右目にしている眼帯を外すと数秒先の未来を見ることができる―――しかしその能力を使うと多大な体力を消費してしまうため、普段は眼帯をしてその発動を防いでいる・・・私が好きだった漫画に登場するキャラクターの設定です。「ヴィジョンアイ」という名称のこの能力が何故かやたらカッコよく思えて、右目と左目で見える世界が違うというアンバランスさと、未来が見えてしまうことにより見たくないものまで見えてしまうという危うさが私の心を惹きつけました。
「モノビジョン」は物を見るときに右目と左目で役割が違う状態のことを言います。遠くは右目で見て、近くは左目で見る(逆もあり)という、ちょっと「ヴィジョンアイ」っぽいカッコよさがあります。そしてこれは漫画の中の話ではなく、現実に存在する能力です。仕組みはこうです。人間は左右の目の視力に大きな差が生じると、脳が自動的に遠くを視力が良いほうの目で見て、近くを視力が悪いほうの目で見ようと役割分担してくれます。もちろん左右の視力が揃っていたほうがバランスが良く違和感も少ないので、ものを立体的に見るのにも好都合なのですが、一般的な日常生活において左右のバランスはそこまで必要ではありません。ということは例えば3D映画を見るときのような特殊な状況を除けば、モノビジョンの人はメガネやコンタクトによる矯正を必要としないことになります。

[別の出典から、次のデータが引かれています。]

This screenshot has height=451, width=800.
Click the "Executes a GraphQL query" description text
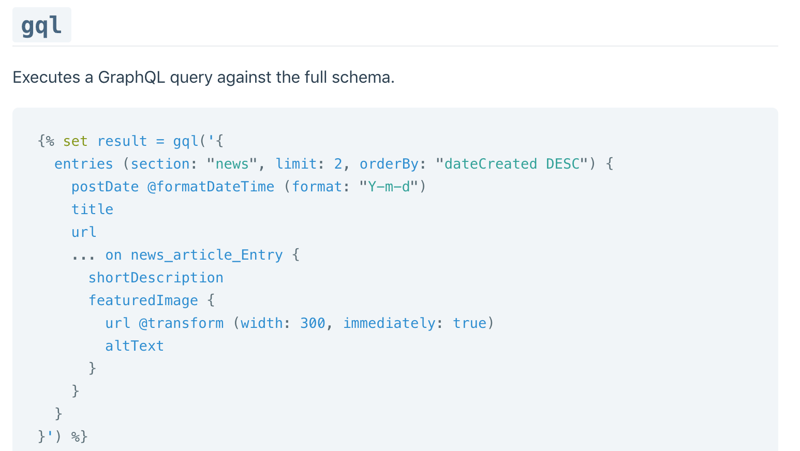203,77
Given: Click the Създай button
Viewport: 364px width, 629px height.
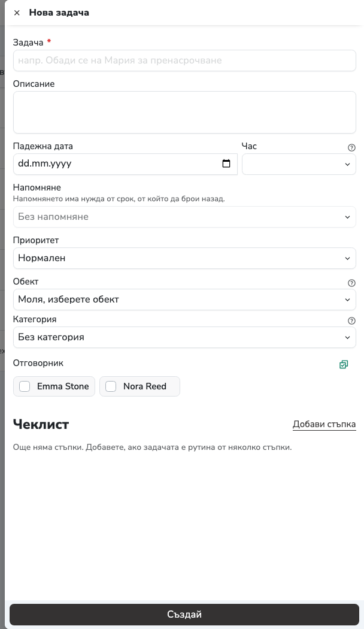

人は年齢を重ねれば当然、老眼になっていきます。でも誰しもが老眼になっても遠くも近くも見えるほうがいいに決まってます。なので昔からわざと「モノビジョン」の状態にするというアイデアが試みられてきました。これは理論上、コンタクトレンズを使用すると可能になります。片目を正視、反対側を近視の状態にしておけば、遠くも近くも見えることになるからです。ちなみにメガネではダメです。メガネのレンズは凹凸によって見える大きさを変えるため、左右の度が違いすぎると人間の脳の処理能力を超えてしまうのです。しかし実際はコンタクトでもうまくいきません。左右の目を瞬間的に使い分けるためには脳がその状態に慣れて適応しなければならないのですが、それには非常に時間がかかるのです。四六時中コンタクトを着用していればいつかは脳が慣れるのでしょうが、それは体にとっても良くありません。無理やり度の違うコンタクトを長時間着用すれば、眼精疲労になったり頭痛を引き起こしたり、最悪は眼病になったりしてしまいます。